== Text provided ==

Duke Pandemonium is the second studio album by Scottish conceptual rock duo Marmaduke Duke, released on 11 May 2009 on 14th Floor Records. Band member JP Reid describes the album as "superfunky, supertight, superunique."

According to Simon Neil, the album is "a lot more cohesive" than its predecessor The Magnificent Duke. He states that the band recorded a "dance record": "I suppose it's in that kind of TV On The Radio vibe, you know, lots of grooves and beats – I'm playing keyboard live on here, I don’t really play any guitars in this band which really helps to keep me out of that usual comfort zone."

The album entered the UK Albums Chart at #14, and includes the singles: "Kid Gloves", "Rubber Lover" and "Silhouettes".

Background
Duke Pandemonium, the second instalment of Marmaduke Duke's planned trilogy of albums, was recorded soon after The Magnificent Duke. Many of the songs were performed at gigs as early as 2005, and the tracks "Everybody Dance" and "Music Show" were featured on a promo CD distributed in 2006. JP Reid states that the recording began "the day after I finished making Sucioperro's debut album, Random Acts of Intimacy. I spent two weeks in Wales then went straight into the studio and started on Duke Pandemonium."

Initially, the album was to be released during the summer of 2006, on the now defunct label, Captains Of Industry. The album was eventually released on 14th Floor Records in 2009. Simon Neil states:

unfortunately Captains Of Industry had gone under when we had made this record, and the guys at 14th Floor heard it and really loved it, and so we kind of gave them a finished piece. It's a weird one for them, in many ways – it's not normally the kind of thing they'd release, I think, but they really loved it from the off.

The delay in the album's release was also partly due to the emergent success of Biffy Clyro, bringing with it the associated increase in touring, promotion and gigs.

The album was mixed by renowned producer/mixer Rich Costey (renamed The Octopus) and was mastered by Howie Weinberg. In February 2009, "Music Show" was given away as a free download from the NME website. The NME also included the band's cover of "Friday I'm In Love" on a free compilation album in tribute to The Cure. They also performed an acoustic cover version of "Fall At Your Feet" by Crowded House for Dermot O'Leary's Radio show in February 2009.

"Erotic Robotic" was given its first play on BBC Radio 1 when Biffy Clyro stood in for Zane Lowe in early 2009. Subsequently, "Rubber Lover" was named as the "Hottest Record in the World Today" on Zane Lowe's Radio 1 show on 4 March 2009.

In early April 2009, the album was leaked in its entirety to several filesharing websites.

===
== Recorded information ==

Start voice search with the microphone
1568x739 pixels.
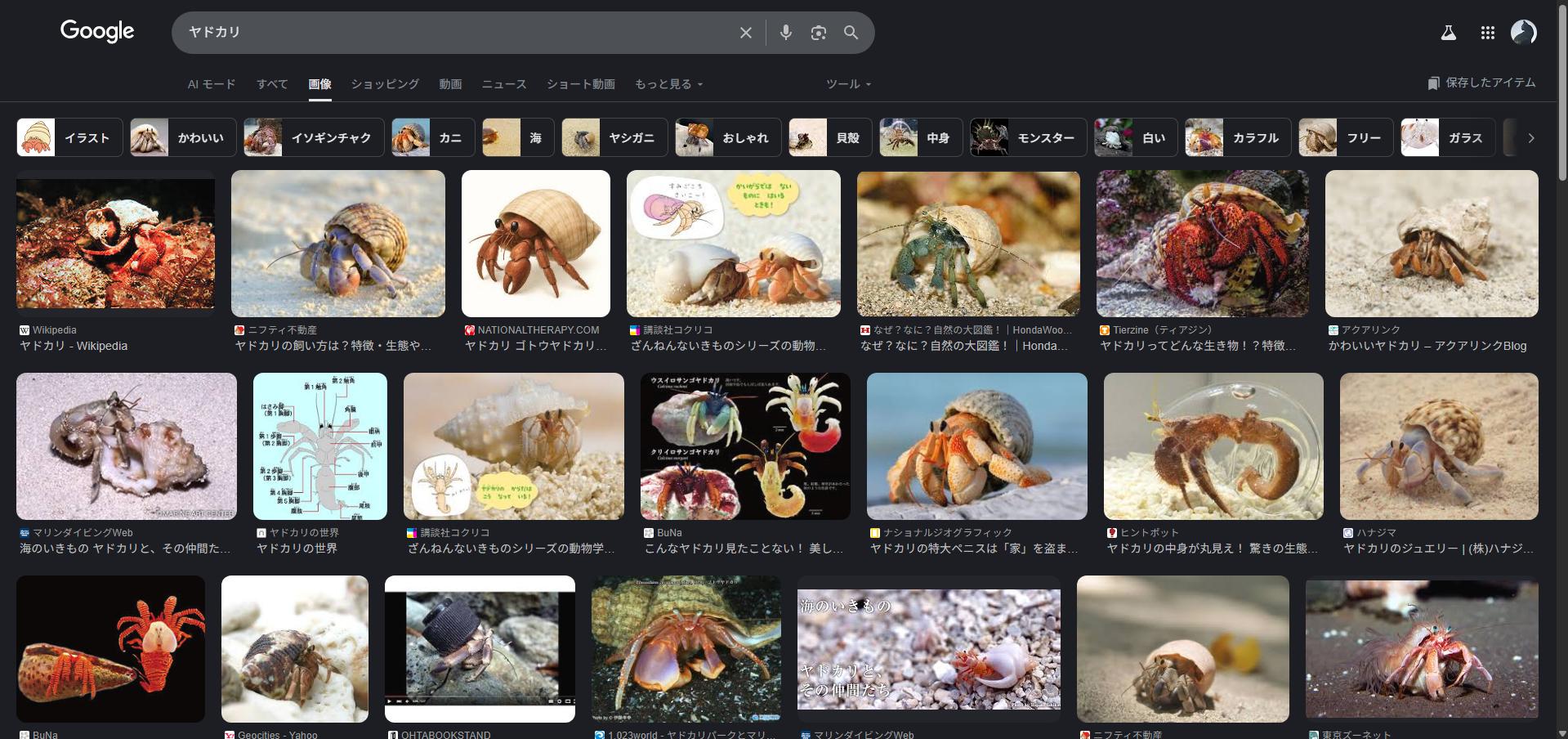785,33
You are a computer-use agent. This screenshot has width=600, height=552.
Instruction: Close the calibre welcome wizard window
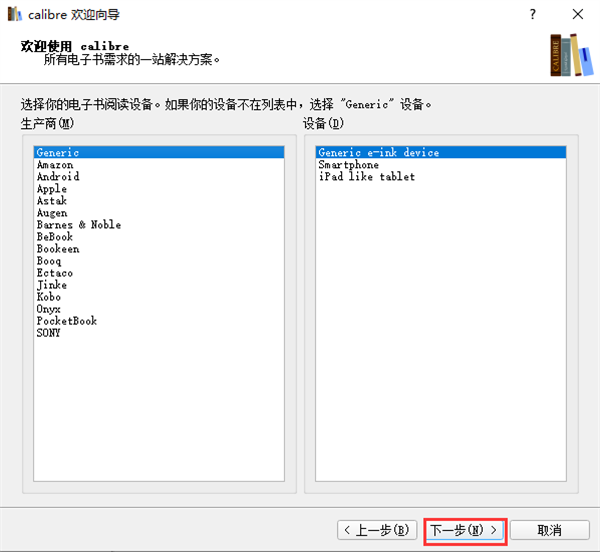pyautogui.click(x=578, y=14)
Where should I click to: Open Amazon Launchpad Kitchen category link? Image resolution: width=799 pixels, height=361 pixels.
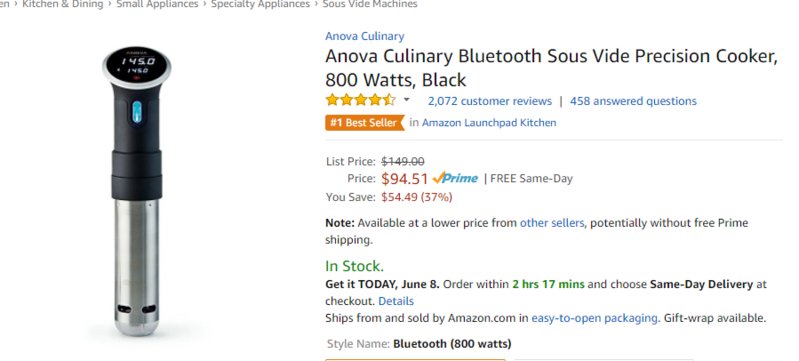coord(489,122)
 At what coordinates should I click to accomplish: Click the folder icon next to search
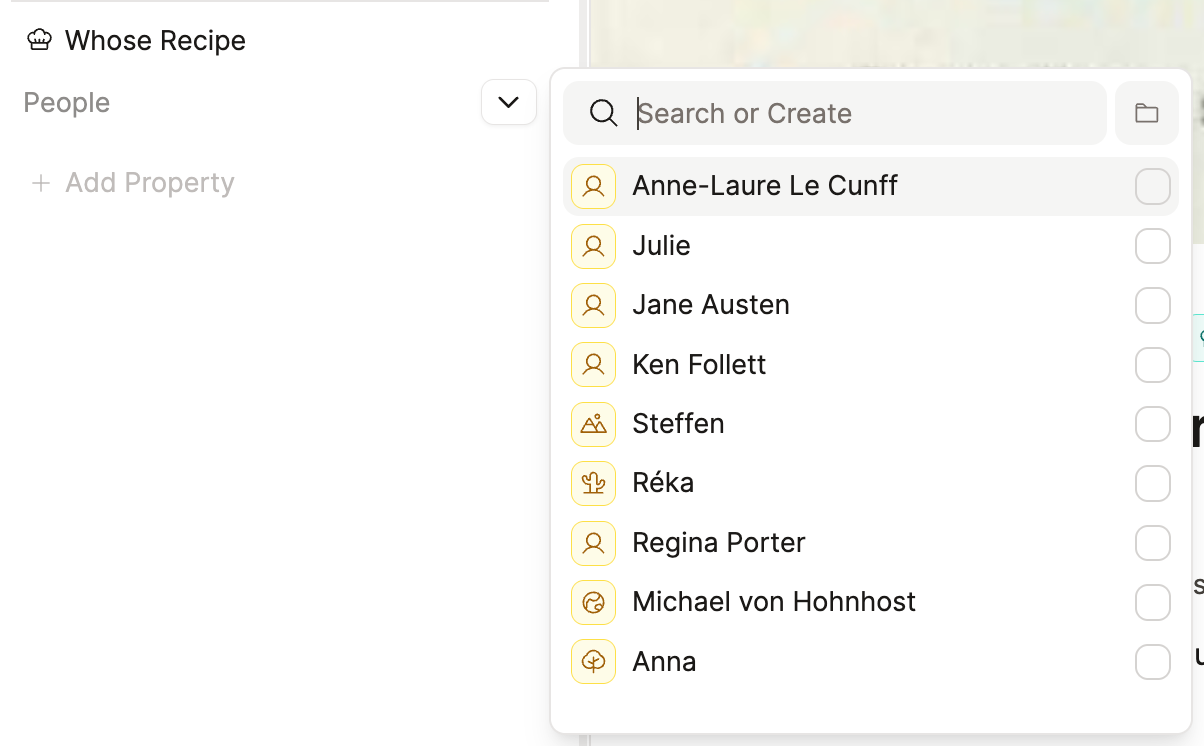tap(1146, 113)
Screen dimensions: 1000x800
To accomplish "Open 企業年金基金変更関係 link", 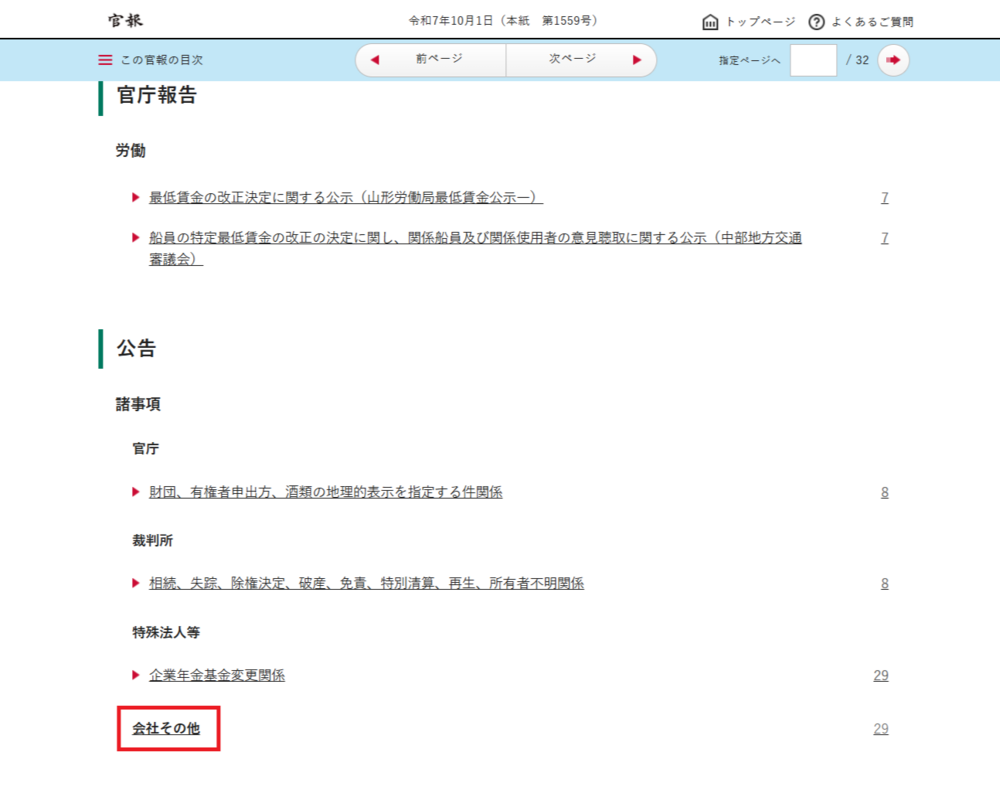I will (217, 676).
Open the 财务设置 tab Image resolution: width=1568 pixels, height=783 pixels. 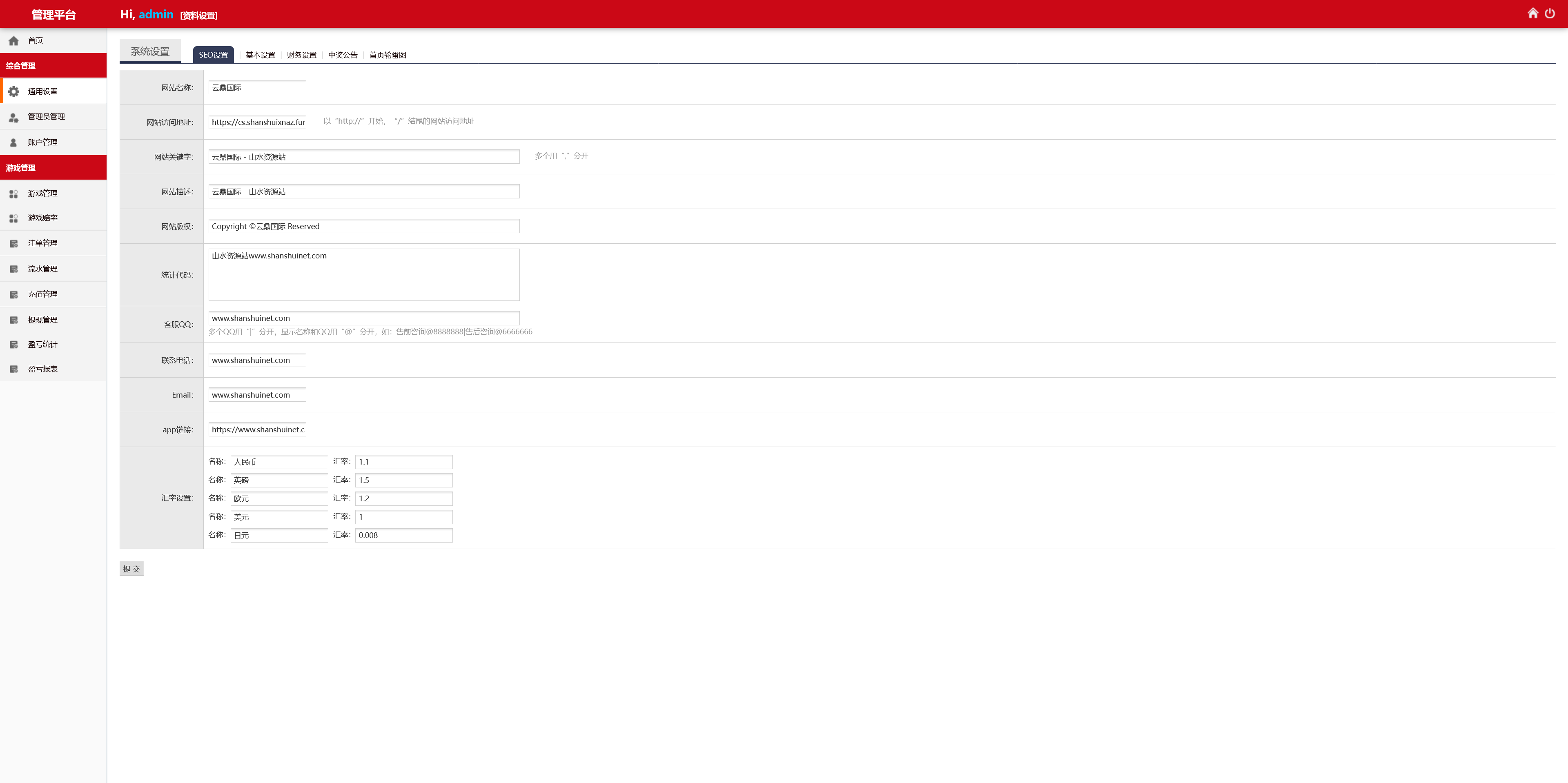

===

→ Things to do:
- 1) Answer these from the Duke Pandemonium text:
(a) At what position did the album enter the UK Albums Chart?
(b) Who mastered the album?
(c) Which website gave away "Music Show" as a free download in February 2009?
- 2) According to the Duke Pandemonium text, why did the album come out on 14th Floor Records rather than Captains Of Industry?

→ Responses to the tasks:
- 1)
(a) #14
(b) Howie Weinberg
(c) The NME website

- 2) Captains Of Industry had gone under by the time the band had made the record. The people at 14th Floor heard it and loved it, so the band gave them the finished album.